◆ Exercise aim
Each entry is to be given again precisely, and no picture may be carried over.

=====

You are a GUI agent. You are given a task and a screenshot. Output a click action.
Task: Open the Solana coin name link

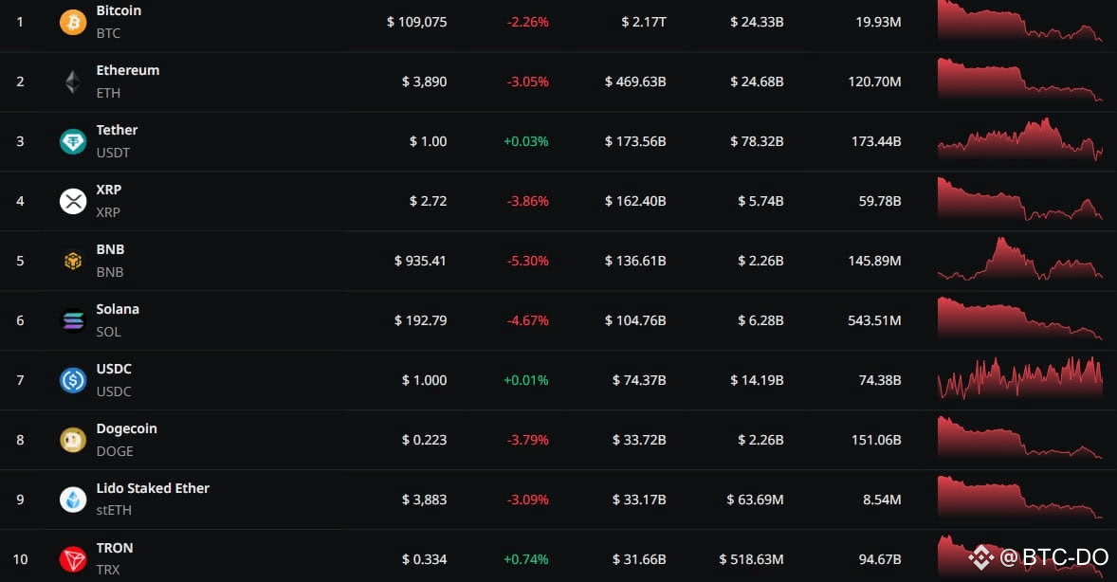[x=118, y=309]
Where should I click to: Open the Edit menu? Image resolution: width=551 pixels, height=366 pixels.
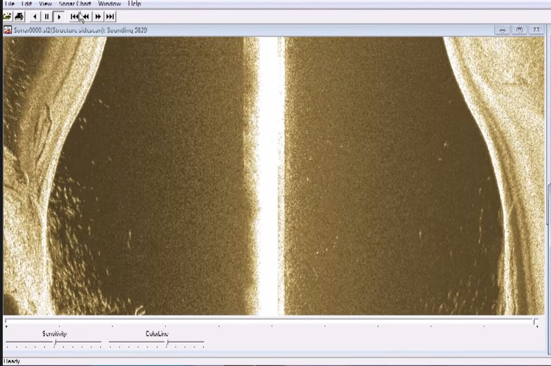pyautogui.click(x=26, y=4)
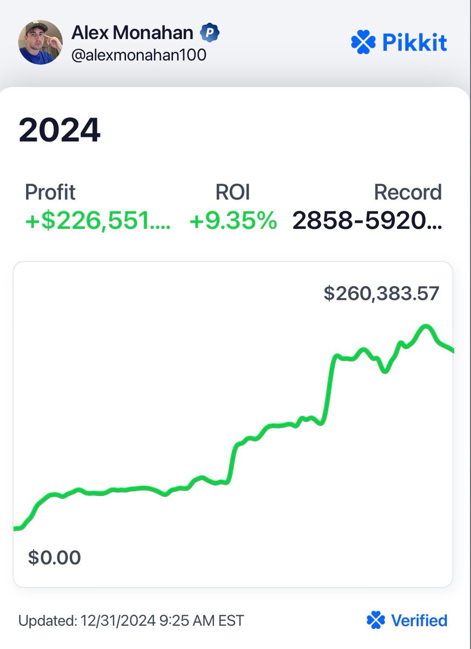Click the Verified label text
The width and height of the screenshot is (471, 649).
[420, 620]
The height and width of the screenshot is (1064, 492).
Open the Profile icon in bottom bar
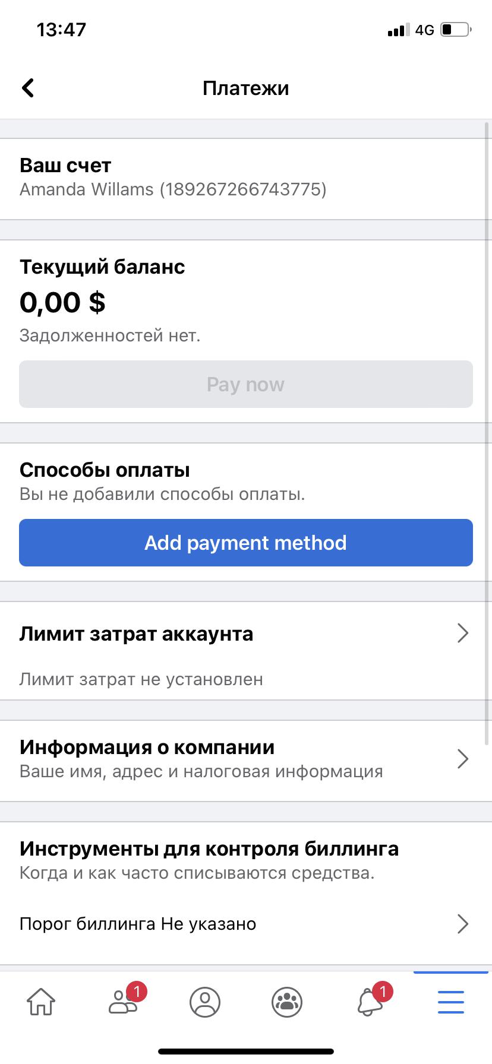205,1002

=====

◆ Written reply
You are a GUI agent. You are given a task and a screenshot. Output a click action.
Task: Open the Solana coin name link

[x=118, y=309]
Where should I click to: Open the Edit menu? Image resolution: width=551 pixels, height=366 pixels.
pyautogui.click(x=26, y=4)
Click the Verified label text
The width and height of the screenshot is (471, 649).
[420, 620]
The height and width of the screenshot is (1064, 492).
Open the Profile icon in bottom bar
205,1002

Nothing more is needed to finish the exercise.